18+
21.09.2017 Тексты / Авторская колонка

​Маменька-бог и японский колодец сироток

Текст: Валерия Пустовая

Фотография: с сайта kinopoisk.ru

Литературный критик Валерия Пустовая о взрослении, материнстве, «Союзе серокрылых» и одиночном парении.

Прослушала цикл онлайн-лекций психолога Людмилы Петрановской о материнстве — и решилась пересмотреть то, что ровно девять месяцев назад — как сейчас с удивлением подсчитала — обещала себе больше никогда не смотреть. Петрановская говорила об искаженных образах матери: «скупой», «чрезмерной», «слабой», «токсичной» — и способах исцеления отношений с такой вот недополученной в детстве мамой, когда ты уже взрослая дочь и сама готовишься на практике не то опровергнуть, не то прилежно повторить ее прокатившуюся по тебе программу воспитания.

Психолог опиралась на картинки из СМИ, опровергала стереотипы: сравните, мол, эту печальную старушку и эту ведьму из кошмаров — последняя оказалась многодетной заботливой матерью, просто позировавшей в гриме для журнала, а первая в самом деле погубила сына из скупости. Разоблачала психологическую подоплеку известных сказок, где образ матери раскалывается надвое: мать идеальную, из младенческого сна, ко времени действия умершую или утерянную — и злую мачеху, без которой, однако, печальной сиротке не пришлось бы ни каши сварить, ни замуж выскочить.

Несовершенство матери отталкивает — но и выталкивает из младенчества, в котором ребенок слит с «ангел-маменькой». Взрослому человеку, раз от разу доказывала психолог, идеальная мать не нужна, а искаженная — уже не опасна.

«Что делать с мамой?» — улыбалась она на топовый вопрос в чате. С мамой, говорила, делать теперь ничего не надо: взрослому открываются новые ресурсы любви. И то, что мама — не утраченная фея и не ведьма из кошмара, а такой же, как ты, неоднозначный, неловкий, не попадающий в тон человек. От которого взрослая дочь, однако, все еще ждет полноты исцеления и спасения.

«Ангел-маменька» — бери выше: маменька-бог.

Их-то, старших и высших, я тоже спутала в ту ночь, в конце сентября, когда героиня японского сериала «Союз серокрылых» (режиссер Токоро Томокадзу, 2002 год) кульминационно рыдала на дне сухого колодца — над косточками погибшей птицы, в которой она узнала призрак не то ворона из вещего сна, не то позабытой матери, не то еще какого неведомого друга, небесного покровителя.

«Союз серокрылых» принято трактовать как японскую вариацию на тему Чистилища

Кого-то, кто, как ворон в вещем сне, тянул ее за краешек платья вверх, пока она стремглав летела вниз, в город серокрылых.

▶ _СУТЬ ЗАДАНИЯ_:
Назовите режиссера японского сериала «Союз серокрылых», упомянутого в колонке о материнстве.

▶ _ИСХОДНЫЕ ДАННЫЕ_:
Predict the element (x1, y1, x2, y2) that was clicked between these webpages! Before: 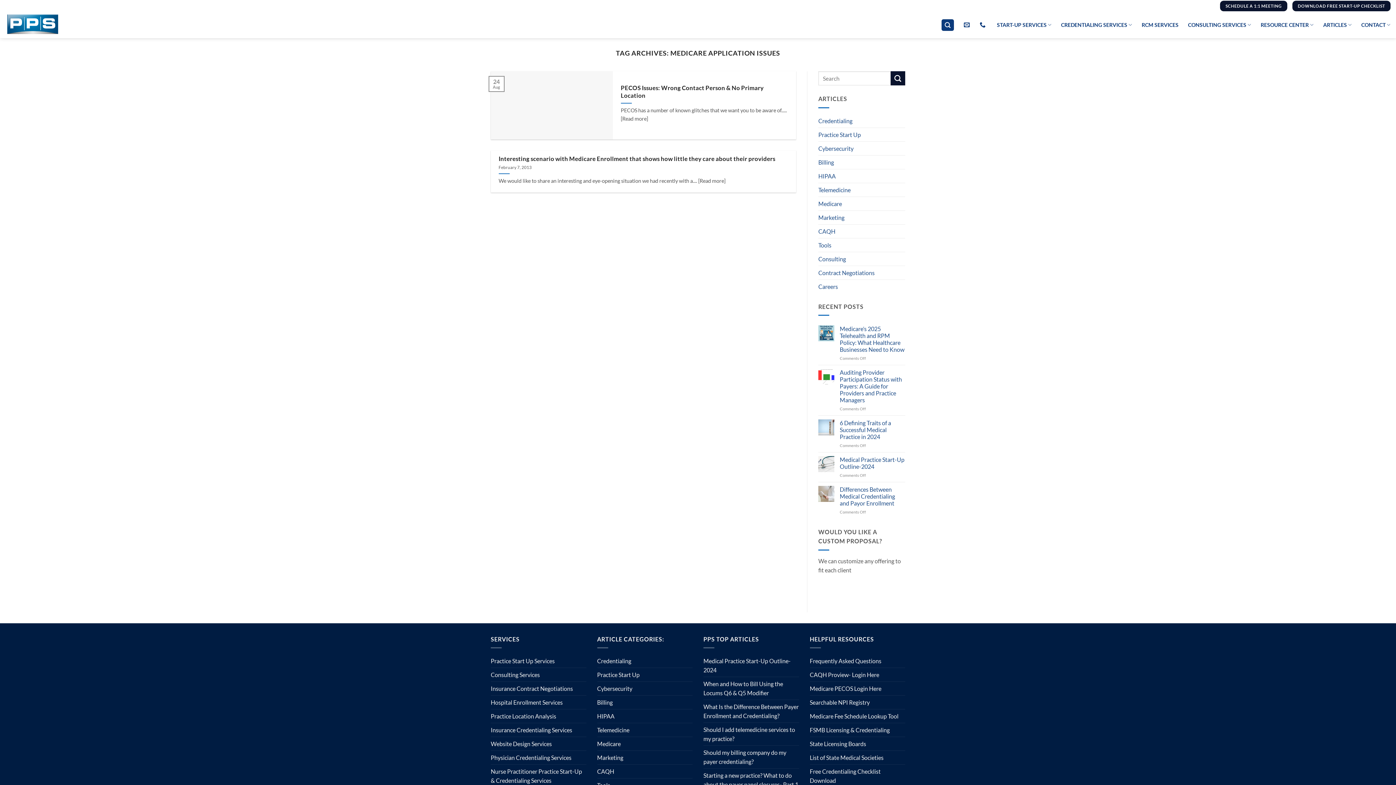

▶ _РЕШЕНИЕ ЗАДАЧИ_:
Токоро Томокадзу.